The hunters emerged from the clubhouse and took their places a dozen feet behind the stag. A short, gracious speech was made by Jean Ferjoux and then Serge arrived with about half the hounds, perhaps twenty or so. The hounds became berserk at the smell of the carcass and surged and growled within the circle of spectators but were easily controlled by the tracker who cracked a whip above their heads. Then the hide was pulled back and placed near the hunters and Ferjoux gave the order for the hounds to be released. Within an instant an indescribable squabble took place: the innards and trunk were pounced upon in unison by all twenty hounds. Fights over morsels were broken up instantly by the whip cracking well above the hounds’ heads. Ouragan trotted away proudly with a lung, a reward for his early-morning labors. He evidently held a high place in the kennel pecking order as no other dog challenged his prize. In a few minutes the remains of the stag had disappeared except for a well-chewed thick white spine. Even the sturdy ribs had been ground up and swallowed. Then Serge returned the obedient hounds to the kennel in an orderly group.

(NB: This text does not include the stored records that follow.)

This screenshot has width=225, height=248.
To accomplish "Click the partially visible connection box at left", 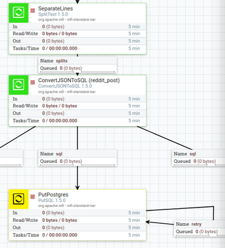I will 11,158.
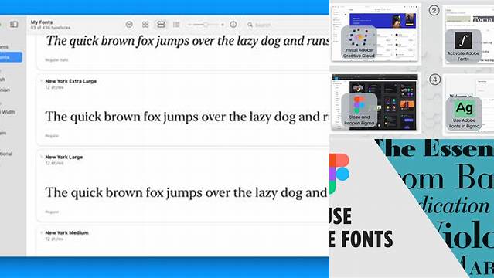Expand the New York Extra Large family

tap(41, 81)
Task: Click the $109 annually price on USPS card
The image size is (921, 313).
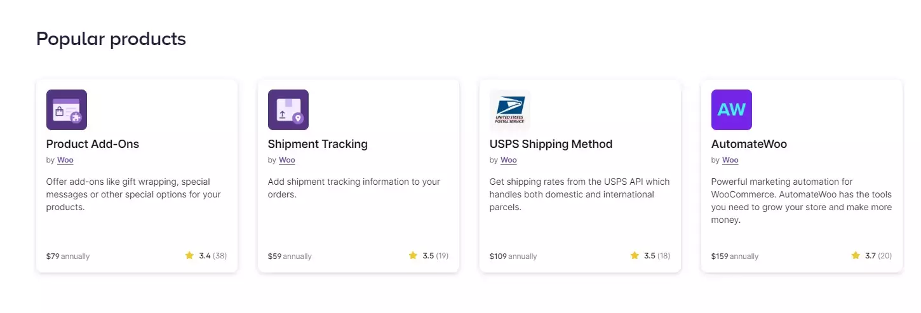Action: pyautogui.click(x=513, y=256)
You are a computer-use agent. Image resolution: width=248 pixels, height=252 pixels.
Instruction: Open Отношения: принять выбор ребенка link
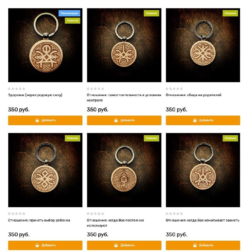39,220
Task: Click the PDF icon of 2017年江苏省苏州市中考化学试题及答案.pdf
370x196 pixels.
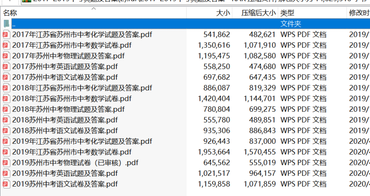Action: [x=6, y=34]
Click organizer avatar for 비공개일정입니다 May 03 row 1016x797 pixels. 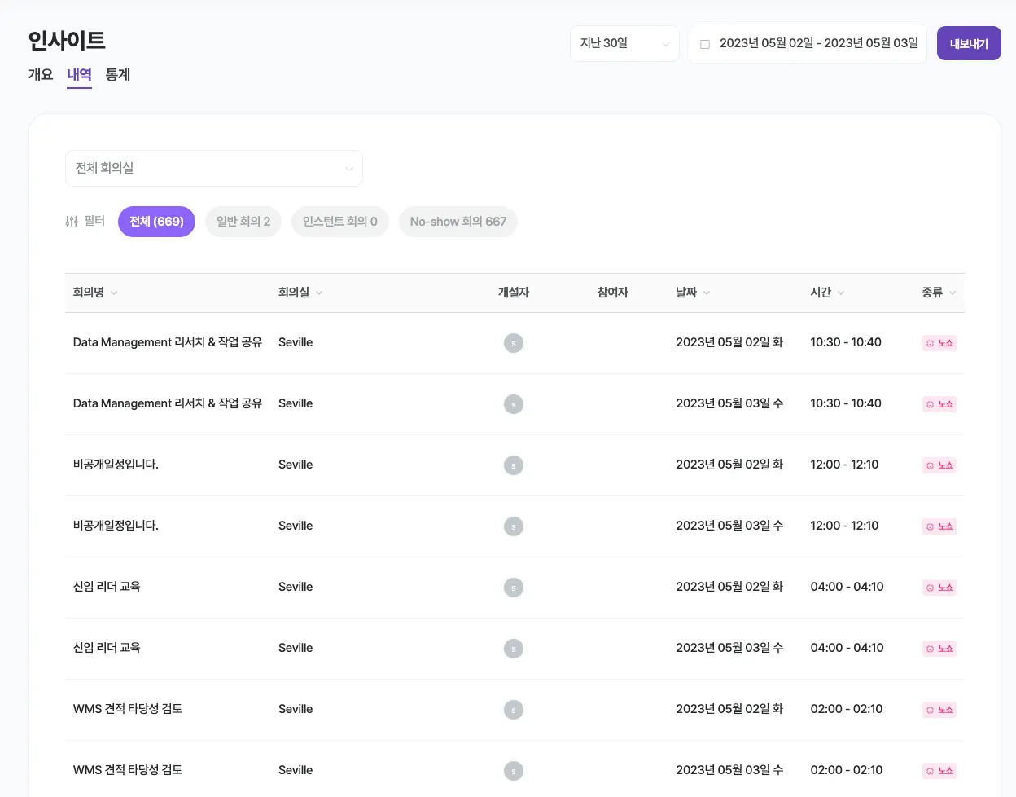point(513,526)
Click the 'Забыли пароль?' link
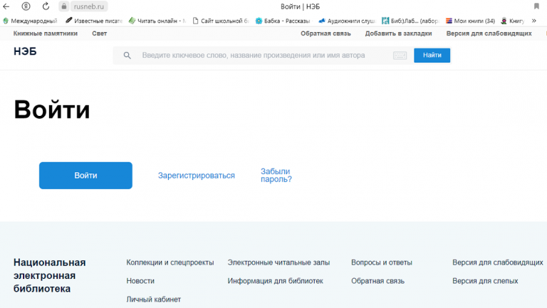 (x=276, y=176)
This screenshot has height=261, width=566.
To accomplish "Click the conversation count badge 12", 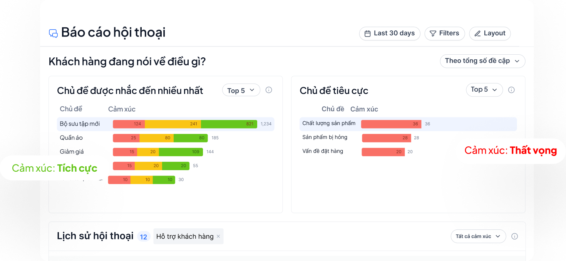I will [144, 237].
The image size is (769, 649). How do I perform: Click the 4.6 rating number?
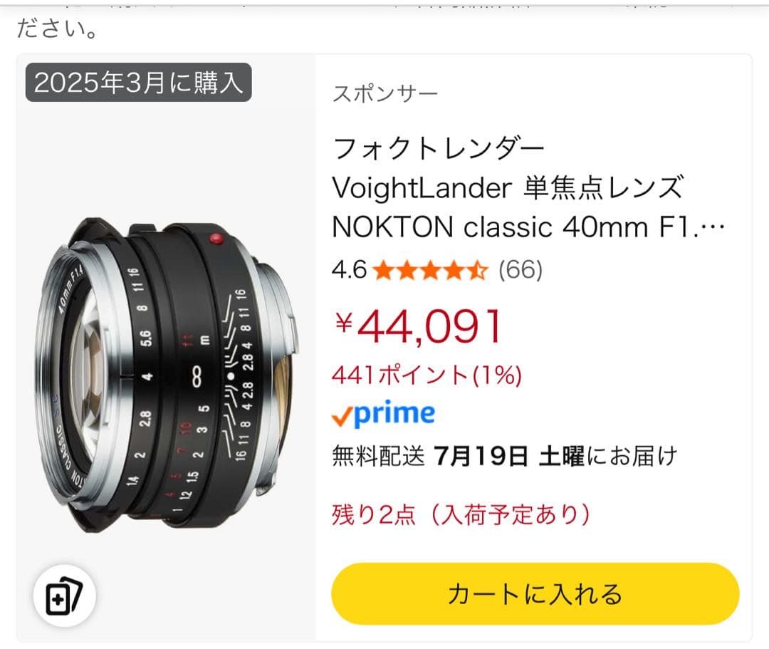click(x=349, y=270)
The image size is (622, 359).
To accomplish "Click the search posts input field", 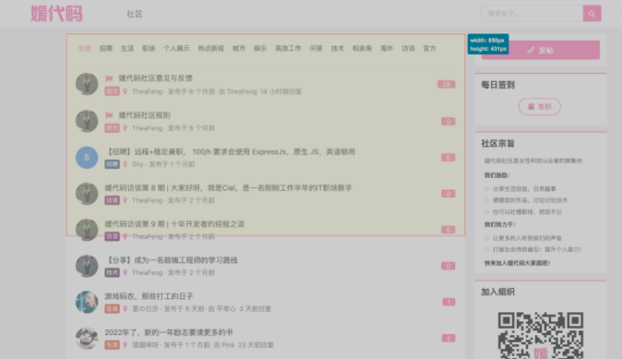I will click(x=532, y=14).
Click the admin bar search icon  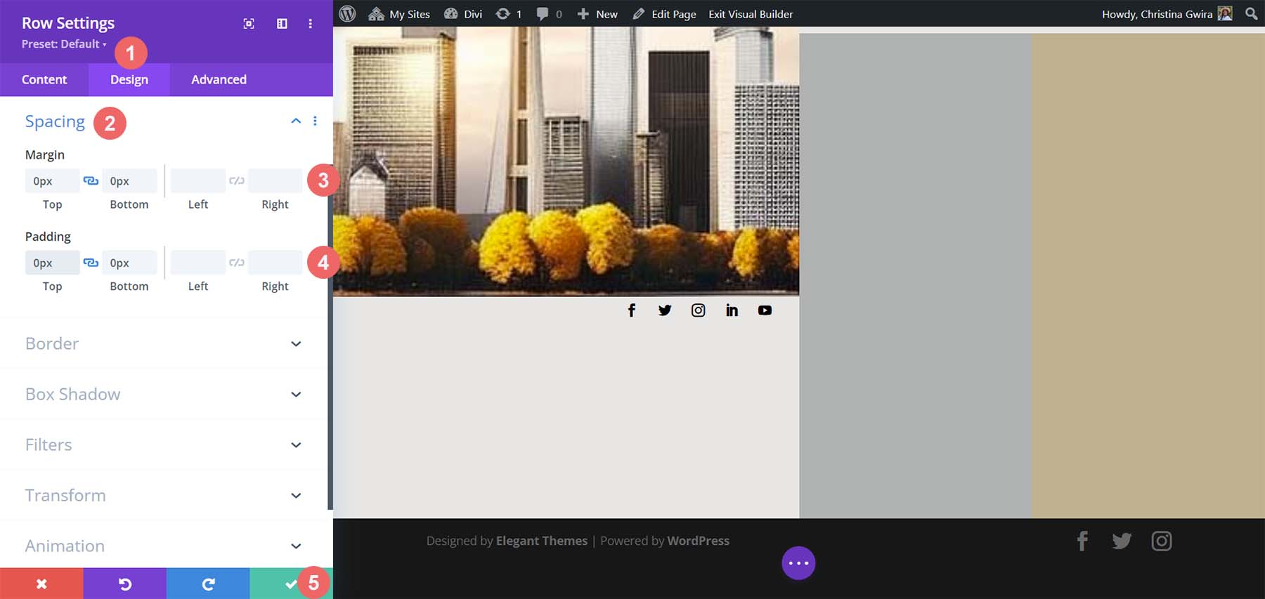point(1251,14)
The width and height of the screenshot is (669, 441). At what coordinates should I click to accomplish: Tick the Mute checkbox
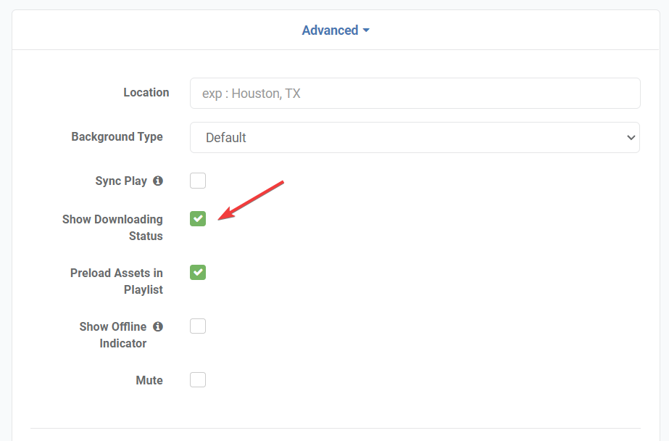[x=198, y=380]
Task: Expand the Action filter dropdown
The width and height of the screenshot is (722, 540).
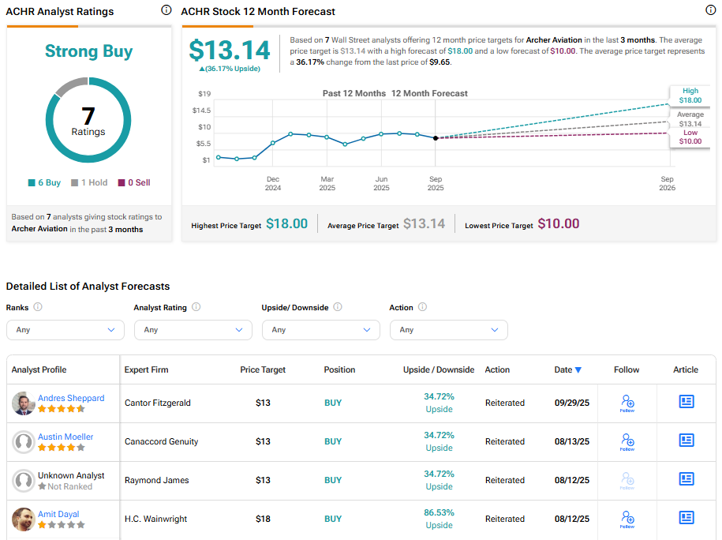Action: pos(449,330)
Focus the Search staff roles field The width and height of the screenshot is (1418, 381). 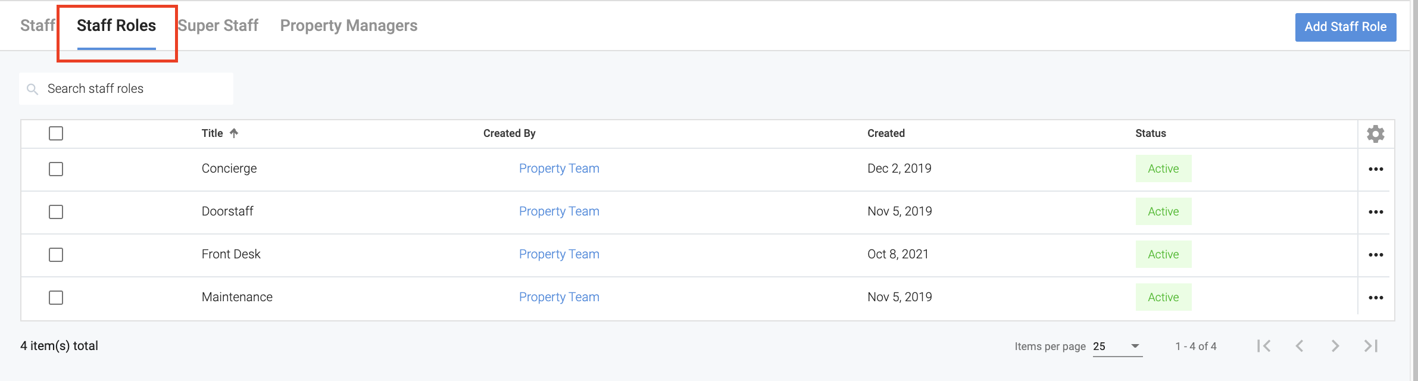click(x=131, y=89)
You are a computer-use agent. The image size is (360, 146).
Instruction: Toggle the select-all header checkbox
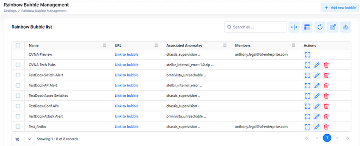coord(18,45)
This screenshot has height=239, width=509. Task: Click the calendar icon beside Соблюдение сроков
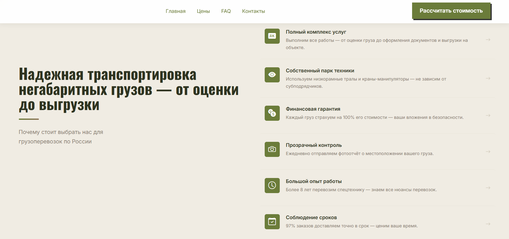272,222
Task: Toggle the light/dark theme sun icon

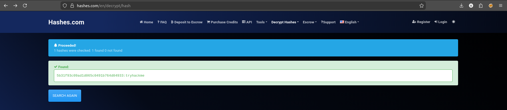Action: [x=453, y=22]
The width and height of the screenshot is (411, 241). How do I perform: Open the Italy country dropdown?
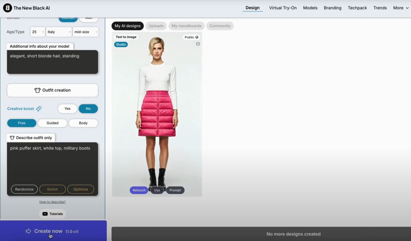[x=59, y=32]
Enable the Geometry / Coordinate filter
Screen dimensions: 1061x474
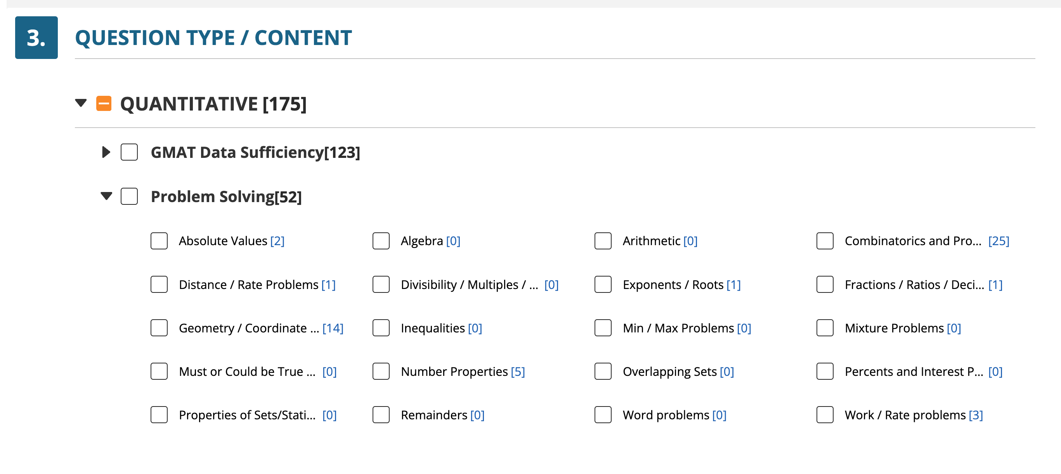(x=159, y=328)
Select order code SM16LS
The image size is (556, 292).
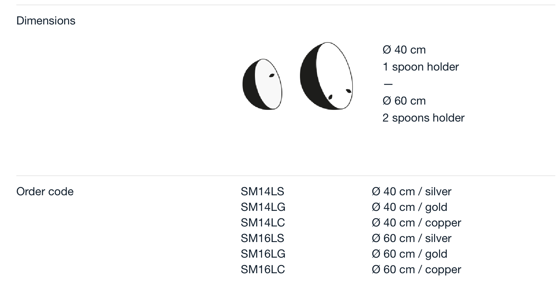(262, 238)
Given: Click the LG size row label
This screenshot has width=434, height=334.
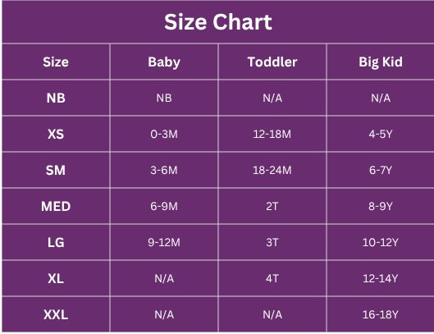Looking at the screenshot, I should coord(56,242).
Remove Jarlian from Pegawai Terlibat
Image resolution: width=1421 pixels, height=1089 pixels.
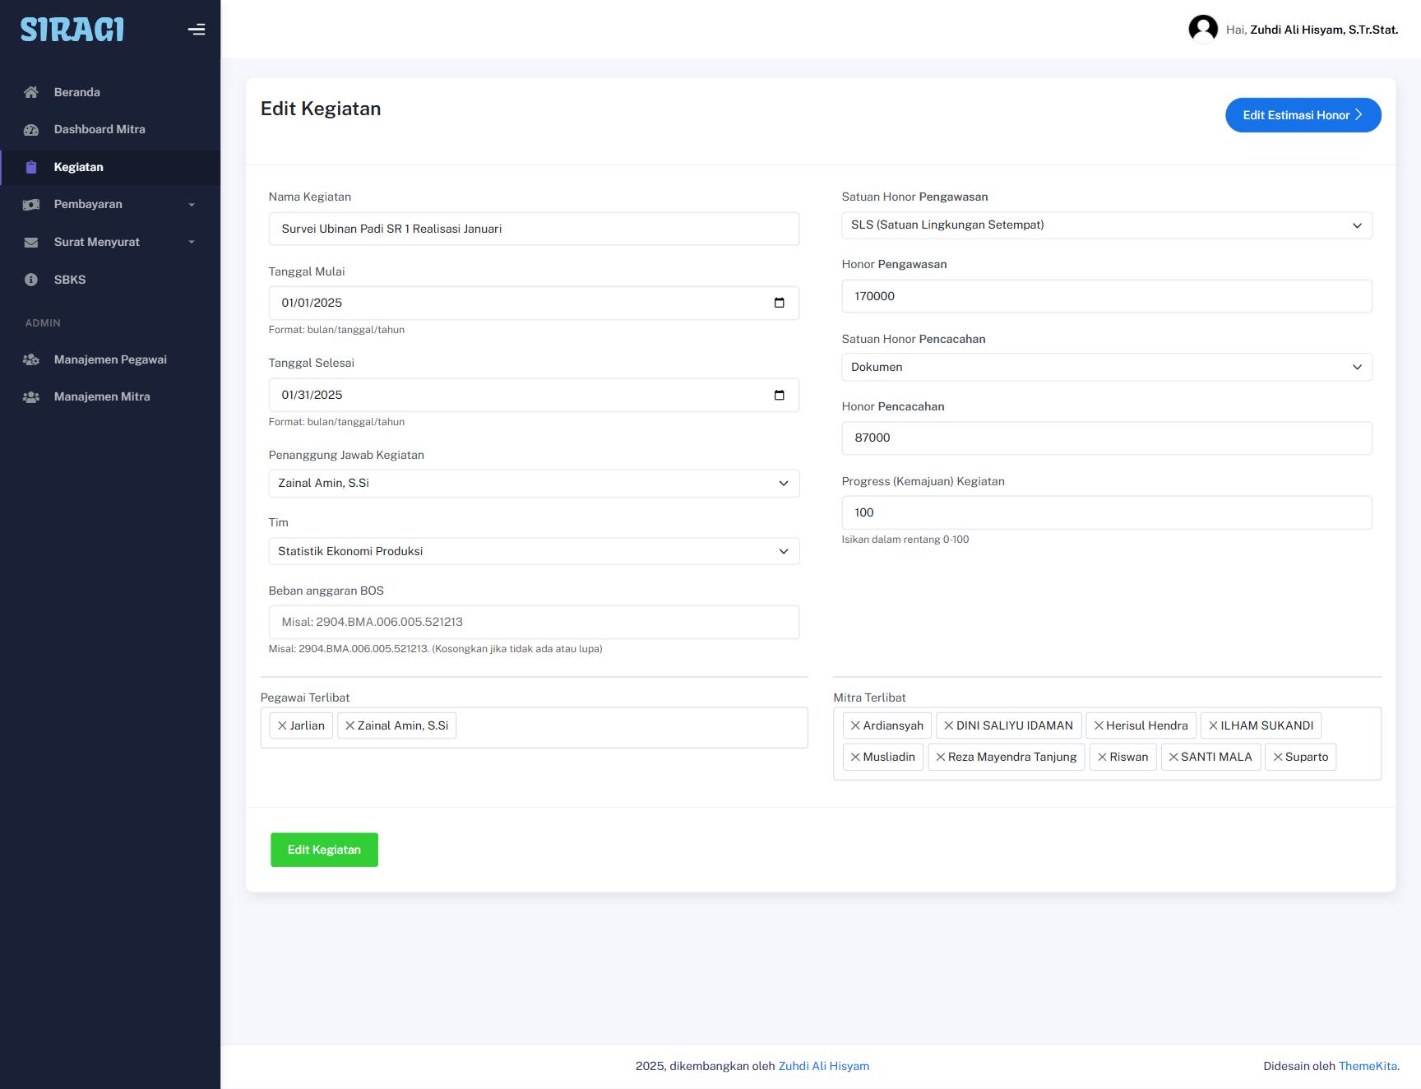point(282,725)
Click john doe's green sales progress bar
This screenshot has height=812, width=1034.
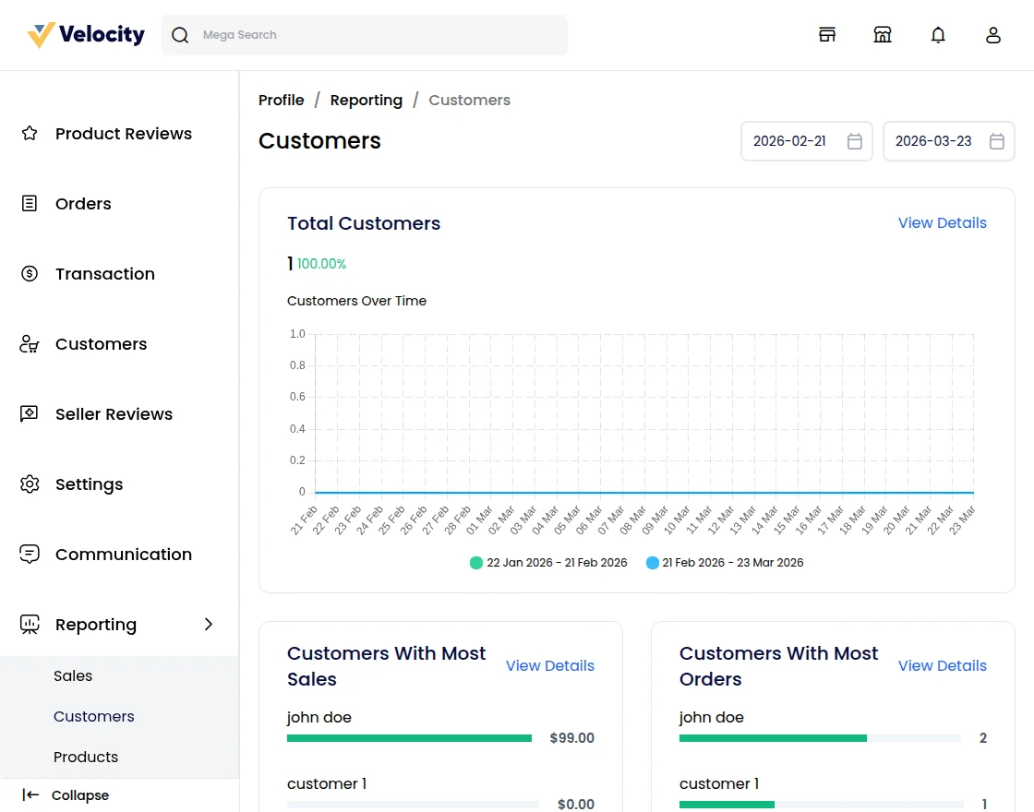click(409, 737)

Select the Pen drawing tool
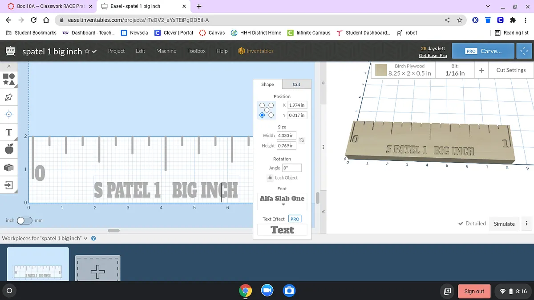coord(9,97)
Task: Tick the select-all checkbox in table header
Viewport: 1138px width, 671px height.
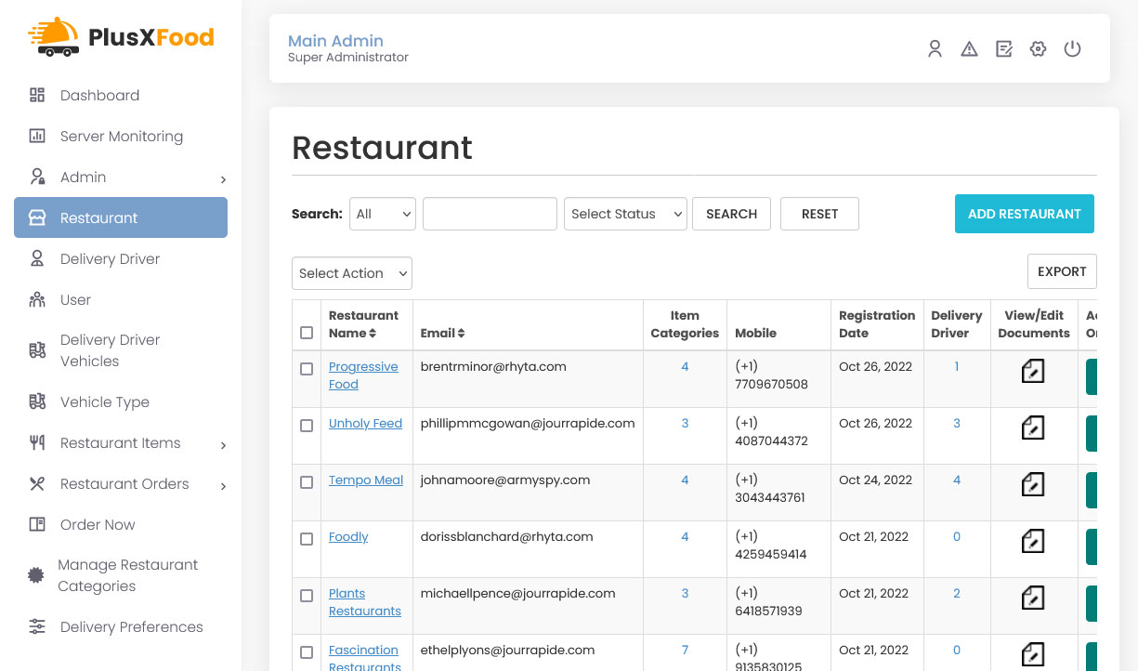Action: (x=307, y=333)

The hunters with horns in hand organized themselves in an order evidently based on seniority, with Jean Ferjoux standing in the middle of the group with his hands behind his back. They took turns playing solos, then choruses: this music, which was to last an hour, was a complete retelling of the four-hour hunt in song. There are over three hundred possible melodies to describe particular incidents including the débucher and the crossing of the river. Ferjoux requested several tunes that apparently characterized the parts of the hunt most pleasurable to him. The young man in the long army coat again played with great beauty and intensity. When the music finished the forest began to darken and the crowd and hunters shivered in the evening coolness. The hunt disbanded.

That evening we sat and rather drowsily talked about the hunt: our natural sorrow and empathy for the stag that all but the most moronic hunter feels for his quarry, but also our sympathy for the hounds, also noble beasts in whose blood runs this ancient urge for the quarry—dogs that had begun anyway as predators and had their instincts refined by man to hunt a particular beast, just as a good bird dog singles out his grouse. The sport is nearly a millennium old in France and in some parts of the world dates back five millennia, as in the stele I had seen in a museum of the great Abyssinian lion dogs upon their own quarry. There is no apologia now for hunting except that the desire is in us. Some are born hunting and rarely in our time out of need. I thought of the painting I had seen last summer in Browning, Montana, of a Blackfoot Indian delivering an arrow while riding full speed along a buffalo's side. Of course then it was what is called “necessary” but at the very least la chasse had preserved the ritual dignity of the hunt. It wasn't a million licensed hunters in my home state wandering around the shrinking woods, probably killing more trees with their stray shots and target practice than the sixty to ninety thousand deer taken yearly. Without becoming stupidly atavistic one might say at base that we are meat eaters still and some like to kill the meat they eat, which is not far removed in dignity from letting someone else do the killing.

Early the next morning on the way to Orly at two hundred kilometers per hour (I'm not kidding), my emotions left the remnant of the sixteenth century and reentered the twentieth. The hunt would be finally doomed not by its outraged opponents but by the fact that there is simply little room left in which to “chase” an animal. Dreux, the sanitarium, National 12, housing developments and villages left its edges a bit frayed. So the already minuscule remnant of the past suffers further attrition from the usual bane of population. And the motorized cavalcade that follows each hunt confuses the hounds with auto exhaust, diminishing the privacy of the sport. Cars. Population. My eight-hour jet took me from Orly to Detroit, another French name, and in part the ironic source of the problems, the coming end of it all. Even noblemen seem less interested in being regarded as “noble,” what with the force of all of us in the middle who inadvertently will deny them by our press of numbers their ancient pleasures.